Second, the mainstream media has already smelled blood in the water. On Thursday CBS Boston ran the first of what are certain to be many TV stories on the billboards, one of which features a young child flipping Obama the bird. (The second shows a picture of Obama and is captioned “Somewhere in Kenya a village is missing its idiot.”)
The billboards are likely to breathe new life into the specious argument that Obama has been subject to more mean-spirited attacks by his critics than any previous president. The illogical conclusions to be drawn—that he deserves a second term because people were mean to him or that all of this is rooted in racism—will be left to voters, many of whom sadly will take the bait.
One legitimate criticism that has been raised is wholly independent of the intent of the ads. It is to the billboard showing a child making an obscene gesture, which many (including this writer) find exploitative.
Some residents of Hanson have asked Robert Sullivan, who is responsible for the signs, to take them down. One resident told news radio station WBZ “It’s being offensive.

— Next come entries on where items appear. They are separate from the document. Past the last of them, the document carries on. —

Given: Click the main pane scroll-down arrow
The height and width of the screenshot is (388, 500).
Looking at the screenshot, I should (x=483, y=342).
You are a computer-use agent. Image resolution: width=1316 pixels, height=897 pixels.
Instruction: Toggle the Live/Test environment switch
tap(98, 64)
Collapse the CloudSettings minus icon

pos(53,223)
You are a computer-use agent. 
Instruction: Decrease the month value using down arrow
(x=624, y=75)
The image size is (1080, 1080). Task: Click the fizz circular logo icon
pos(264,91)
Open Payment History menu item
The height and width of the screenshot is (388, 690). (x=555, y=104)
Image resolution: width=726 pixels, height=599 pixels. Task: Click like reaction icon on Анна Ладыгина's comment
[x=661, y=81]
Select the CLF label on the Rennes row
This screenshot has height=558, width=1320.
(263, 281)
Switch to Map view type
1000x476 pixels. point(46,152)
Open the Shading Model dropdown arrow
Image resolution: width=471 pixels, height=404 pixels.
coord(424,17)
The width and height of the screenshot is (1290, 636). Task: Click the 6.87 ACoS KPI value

I think you can send out the message without being this drastic.” Sullivan’s attorney has countered that the signs are protected under his client’s First Amendment’s rights.
That is true. But the fact that the Constitution protects peoples’ right to say what they want doesn’t mean that they should. Bear in mind that the Supreme Court found the actions and words of the Westboro Baptist Church are covered by the group’s free speech rights.
The Hanson story is one of many that are circulating around the web. Another news video about a billboard near Dallas was posted to YouTube last week. Unlike the others, the Hanson story seems to have legs. If Robert Sullivan is really earnest about seeing Obama ousted from office, he might want to think seriously about removing the billboards.